Le mobile du prévenu peut parfois être pris en considération dans le contexte des infractions d'intention spécifique. La Couronne doit prouver l'existence d'une intention ultérieure ou d'un but ultérieur recherché par l'auteur du crime.»
[14] S'agissant ici d'infractions requérant une intention spécifique, ces enseignements sont par ailleurs d'autant plus pertinents que la preuve est totalement circonstancielle; ce qui crée la dynamique que les auteurs exposent ainsi, à la page 498 du même ouvrage:
«Bien que ce soit l'intention qu'il faille prouver et non pas le mobile, il n'en reste que moins que le mobile devient extrêmement important pour l'identité de l'auteur de l'acte lorsque la preuve s'avère exclusivement circonstancielle.
Le mobile peut alors être considéré avec d'autres éléments pour conclure à la culpabilité d'un accusé. Dans R. c. Yebes, [ [1987] 2 R.C.S. 168 ], la Cour suprême du Canada a énoncé qu'un mobile, joint à l'occasion exclusive de perpétrer le crime, peut servir à démontrer que la culpabilité de l'accusé est la seule conclusion logique et rationnelle.» [soulignements ajoutés]

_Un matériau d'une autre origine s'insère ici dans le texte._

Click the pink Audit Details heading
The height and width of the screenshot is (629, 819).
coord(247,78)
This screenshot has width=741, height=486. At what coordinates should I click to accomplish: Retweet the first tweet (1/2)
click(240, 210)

[15] C'est donc dire que, en présence d'une preuve essentiellement circonstancielle comme c'est le cas ici, la Couronne n'a toujours pas le fardeau de prouver le mobile qui aurait incité à la commission des crimes, mais la preuve d'un mobile pourrait lui faciliter la tâche relativement à son fardeau de prouver l'intention coupable, et ce, surtout si cette preuve est couplée à d'autres éléments de preuve comme l'occasion exclusive et le comportement incriminant postérieurement à la commission des infractions.